FSDP vs Tensor Parallel: Which Sharding Strategy

Modern large-model training requires sharding the model across multiple GPUs. There are two dominant strategies: FSDP (Fully Sharded Data Parallel) and tensor parallelism. They aren't competitors — they're tools for different bottlenecks.

FSDP

FSDP shards parameters, gradients, and optimizer state across data-parallel ranks. At each forward step, ranks all-gather the parameters they need, run the forward, discard, and move on. Backward does the same with gradients.

• Communication is all-gather + reduce-scatter, both bandwidth-heavy.
• Each rank still computes on its own chunk of the batch.
• Works well when your interconnect can keep up with the all-gathers (Infiniband, NVLink across all ranks).

Tensor parallel

Tensor parallelism slices each linear layer's weight matrix across ranks. The forward pass requires an all-reduce at the end of each layer to combine partial results.

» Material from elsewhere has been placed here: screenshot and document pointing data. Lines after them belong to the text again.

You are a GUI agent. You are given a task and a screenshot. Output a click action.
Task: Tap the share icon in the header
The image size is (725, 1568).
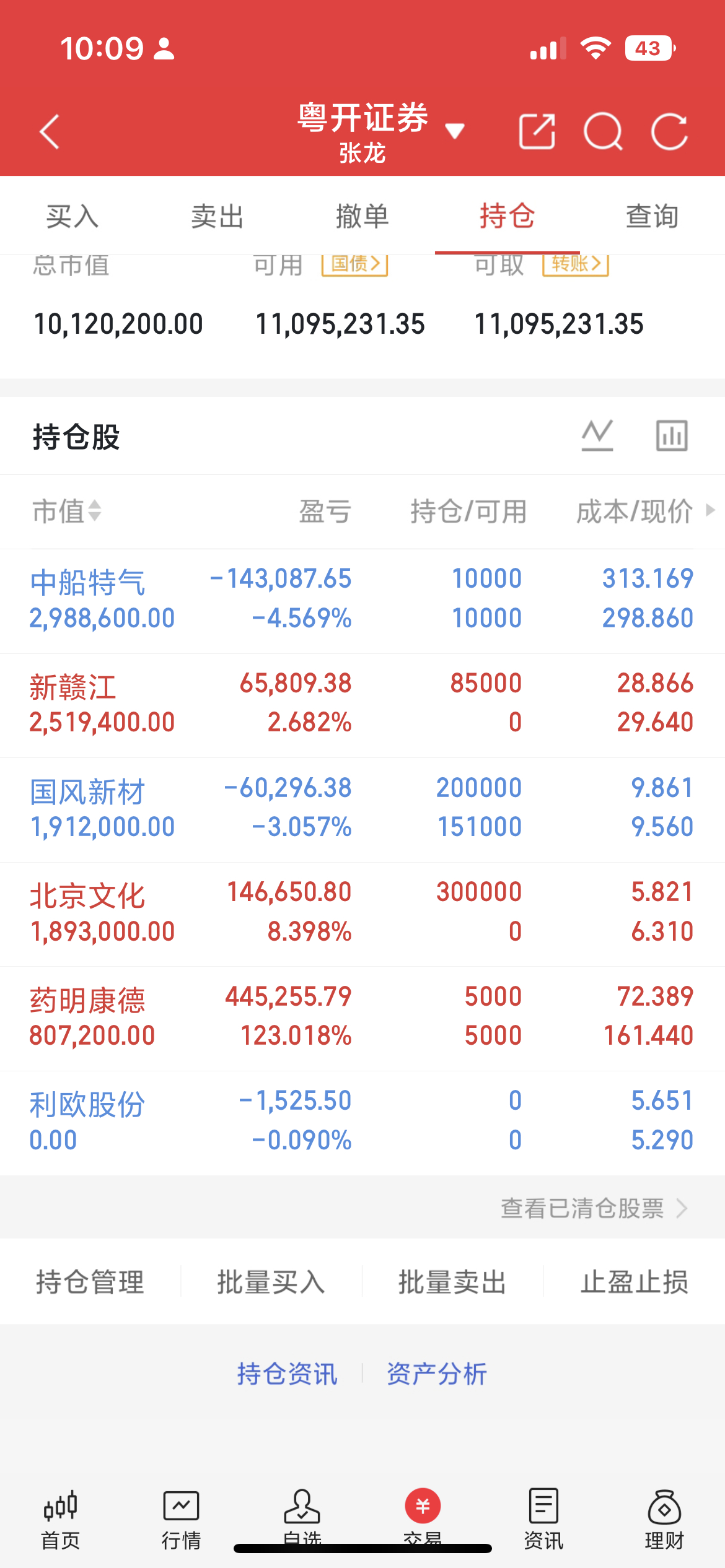[x=537, y=131]
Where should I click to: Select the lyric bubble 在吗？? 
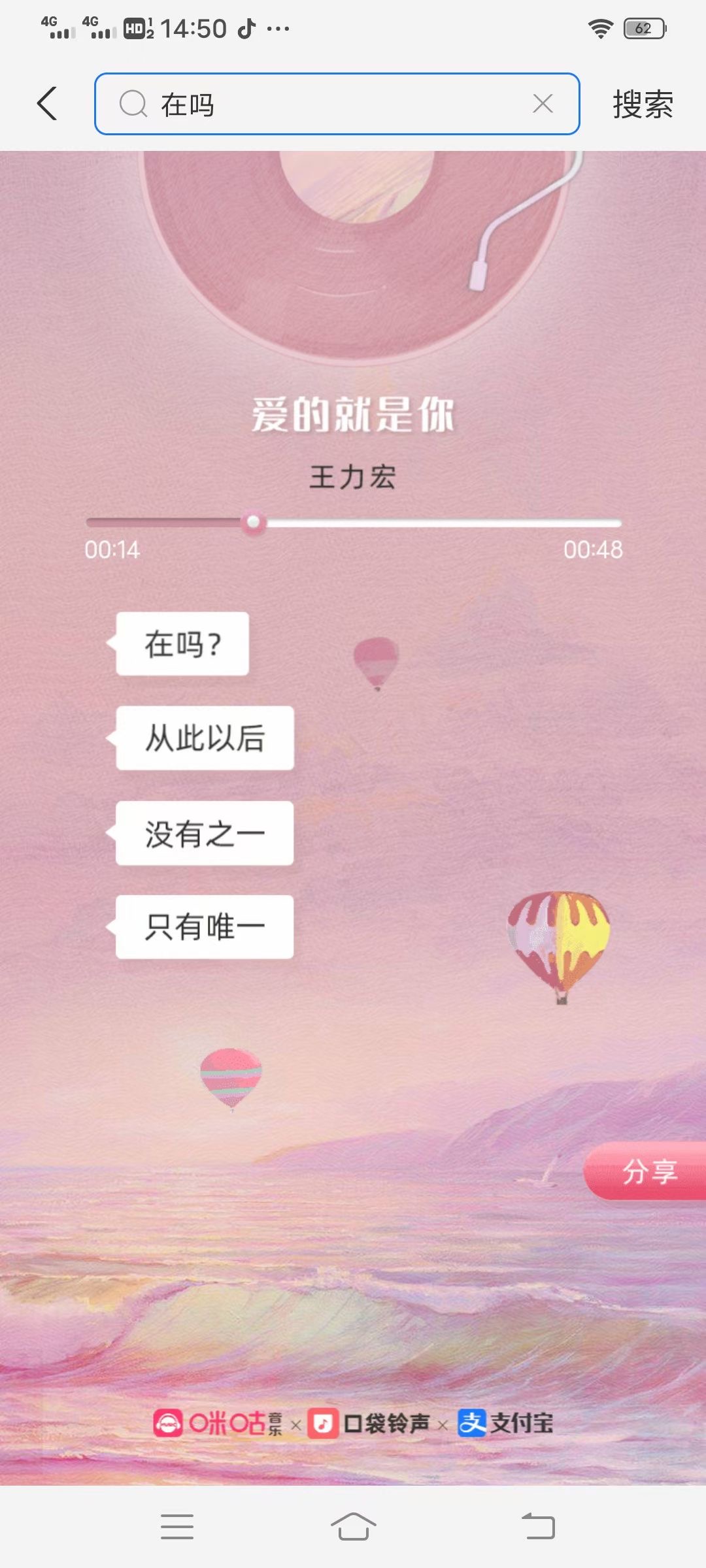pyautogui.click(x=183, y=644)

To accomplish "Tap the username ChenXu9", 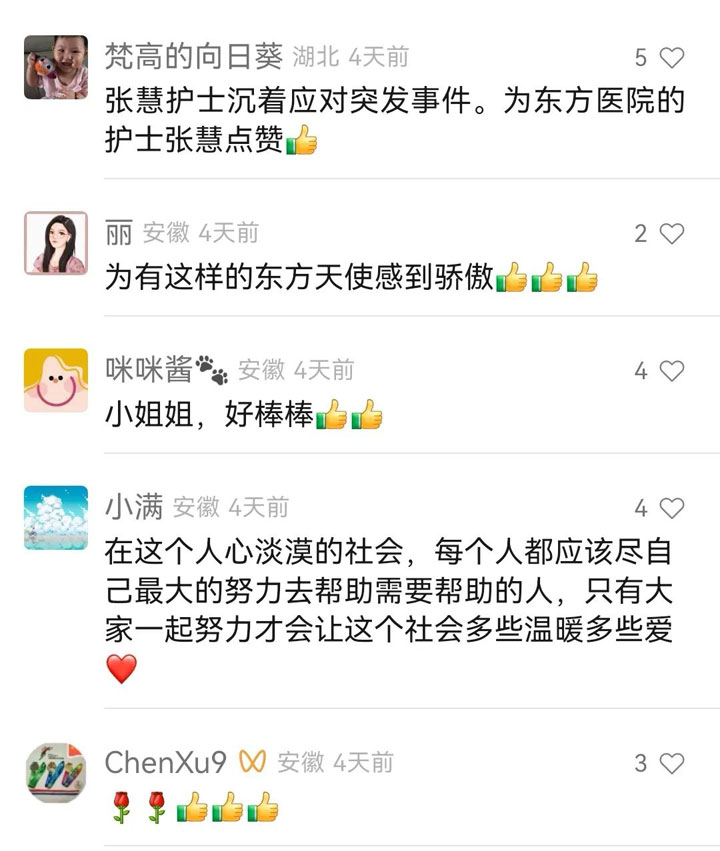I will (165, 763).
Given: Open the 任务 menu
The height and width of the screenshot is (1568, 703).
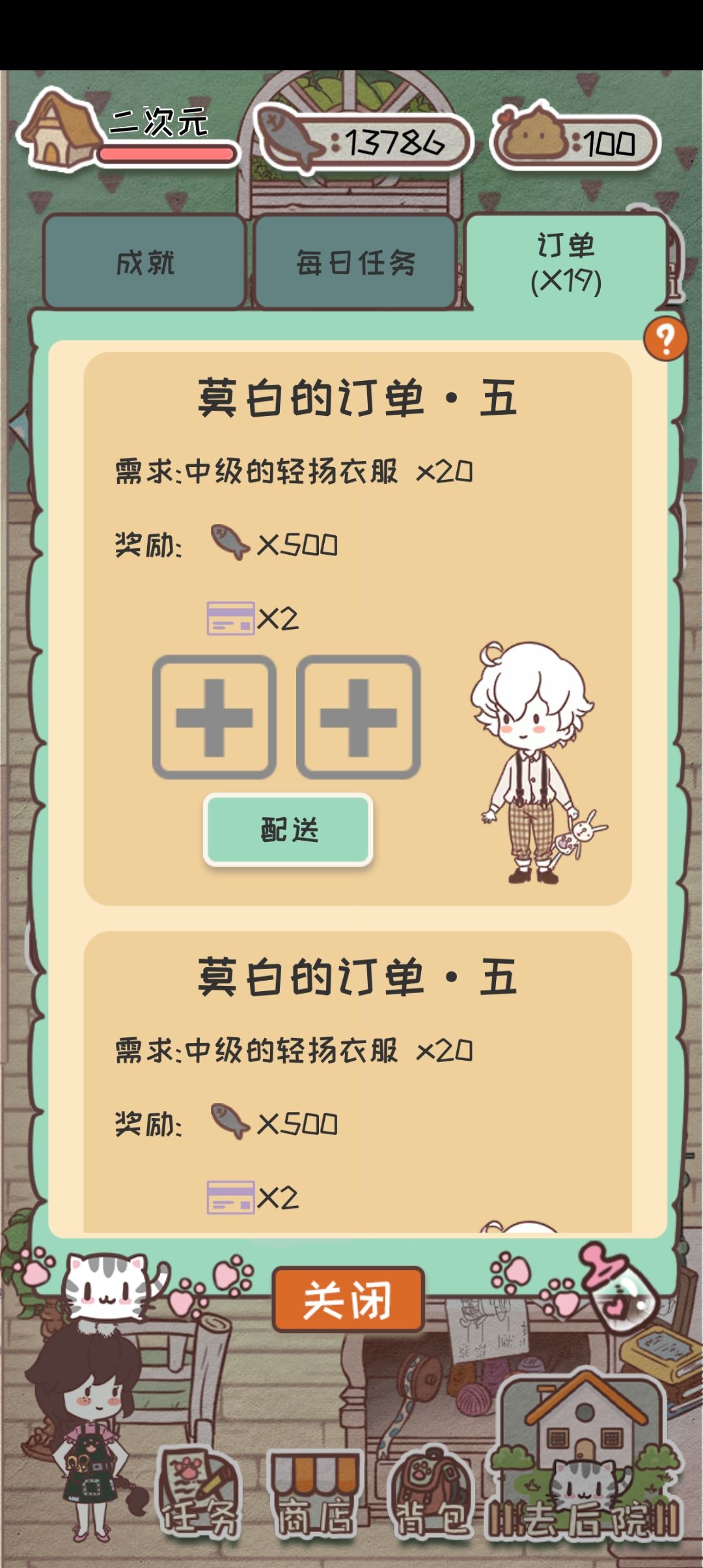Looking at the screenshot, I should pos(200,1494).
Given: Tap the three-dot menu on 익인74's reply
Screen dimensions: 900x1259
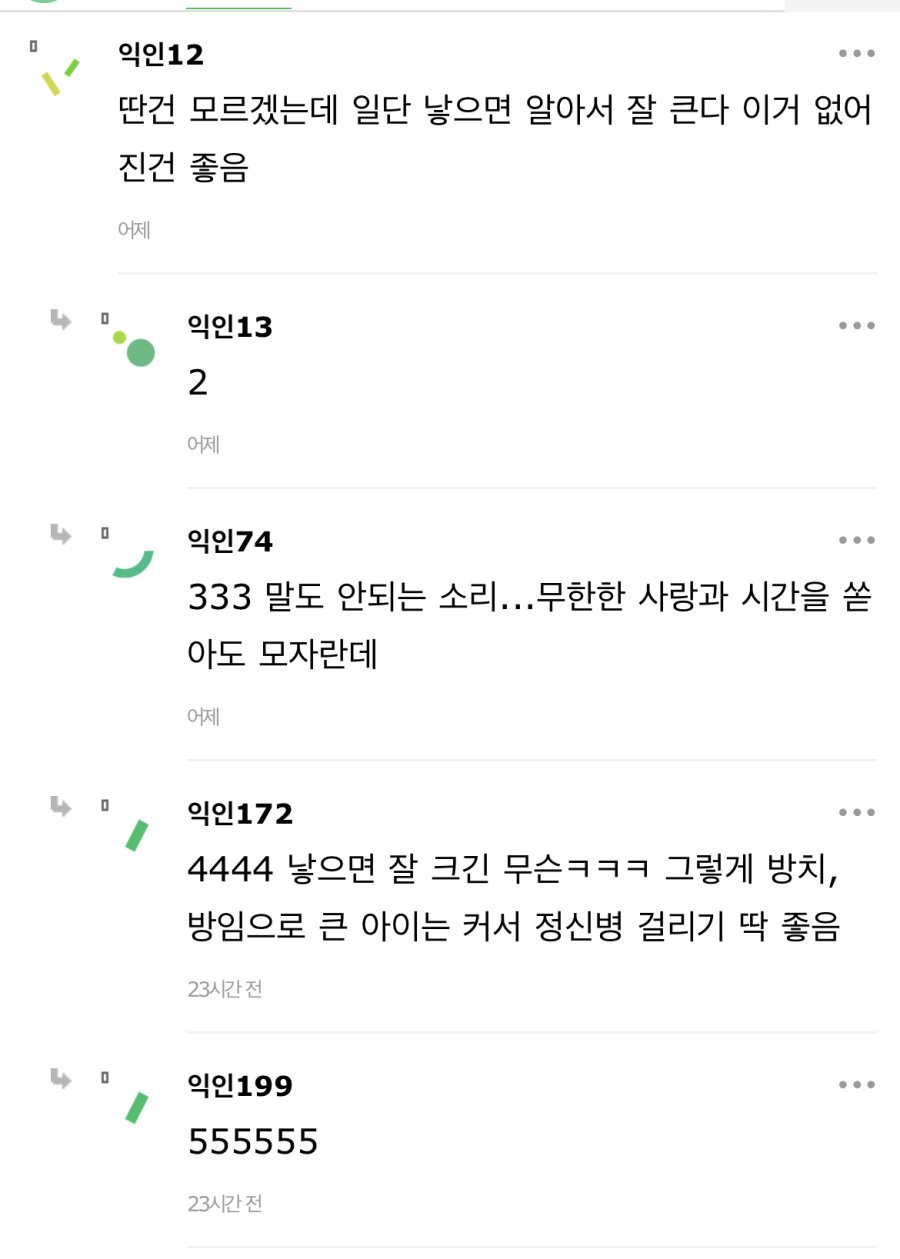Looking at the screenshot, I should pos(856,541).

• Communication is per-layer all-reduce — many small messages.
• Latency-bound: each layer's all-reduce blocks the next layer.
• Only works inside a single high-bandwidth domain (one DGX node, NVLink-connected).

The decision tree

1. Model fits on one GPU? Use plain DDP. Don't shard.
2. Model fits on one node? Tensor parallel inside the node, DDP across nodes.
3. Model doesn't fit on one node? FSDP across the cluster, optionally with tensor parallel inside each node (3D parallelism).

What I used for SpatialDINO

The 3D ViT for SpatialDINO fit comfortably on one DGX A100 (8× A100 80GB). I used FSDP with MixedPrecision(bf16) and FULL_SHARD, plus activation checkpointing on the encoder. This gave us room to scale batch size without OOM.

Tensor parallel would have been overkill — and the per-layer all-reduce would have hurt step time on a model that already trained fast. The lesson: pick the simplest strategy that fits your model, not the most sophisticated one available.